## Task inputs
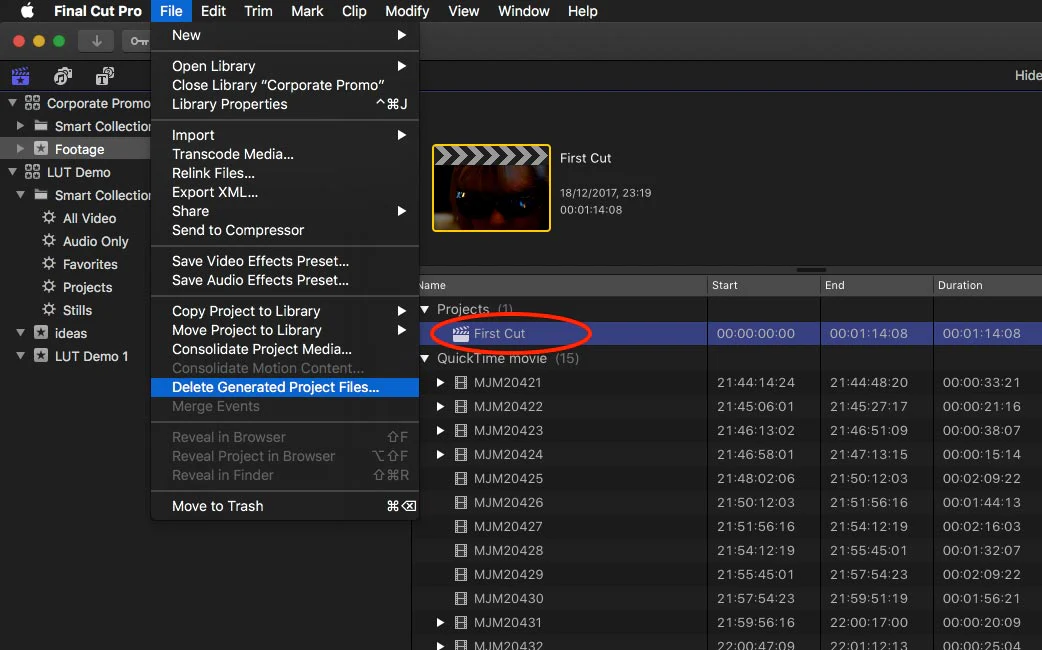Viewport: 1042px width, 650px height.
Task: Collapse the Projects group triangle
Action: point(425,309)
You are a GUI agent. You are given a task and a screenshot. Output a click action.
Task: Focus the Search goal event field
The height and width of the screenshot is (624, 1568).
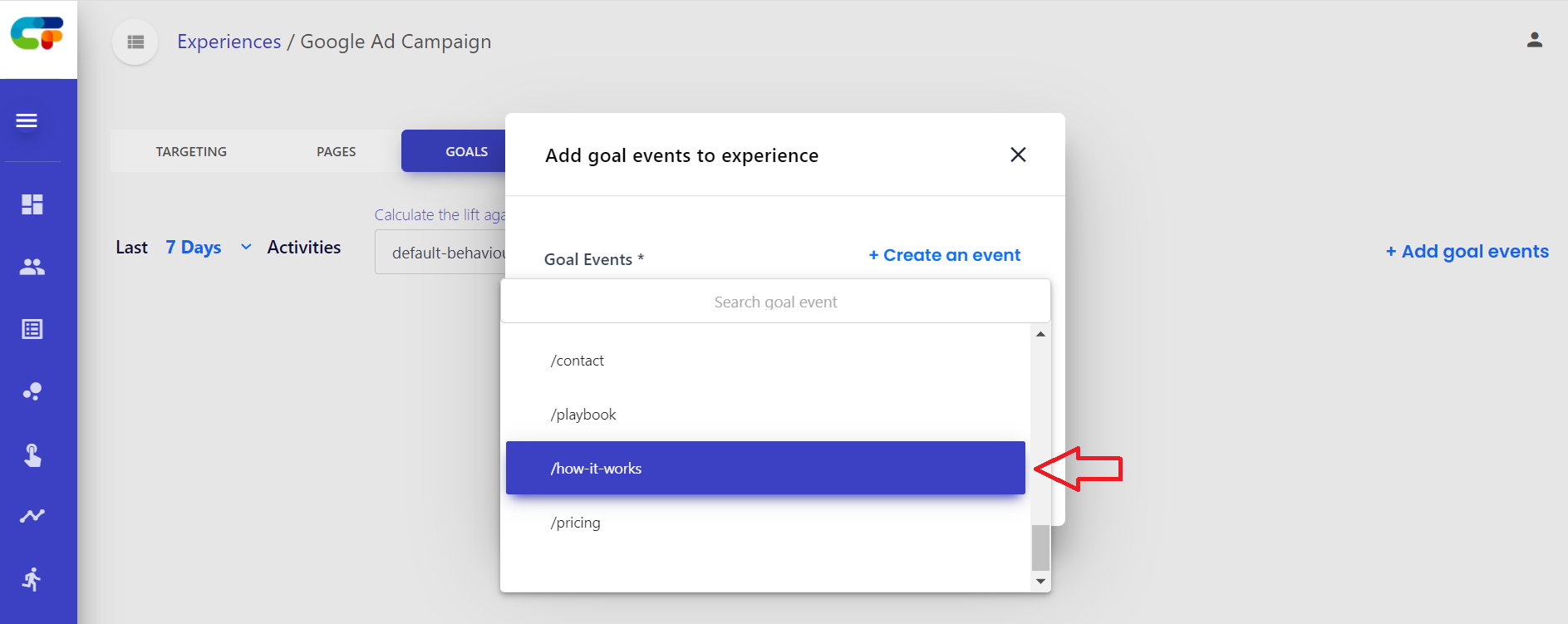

## Work item
From the line containing "You are a GUI" down to the end of the listing above, every line is to be returned exactly, though the pictures are not.

## Expected output
You are a GUI agent. You are given a task and a screenshot. Output a click action.
Task: Focus the Search goal event field
The height and width of the screenshot is (624, 1568).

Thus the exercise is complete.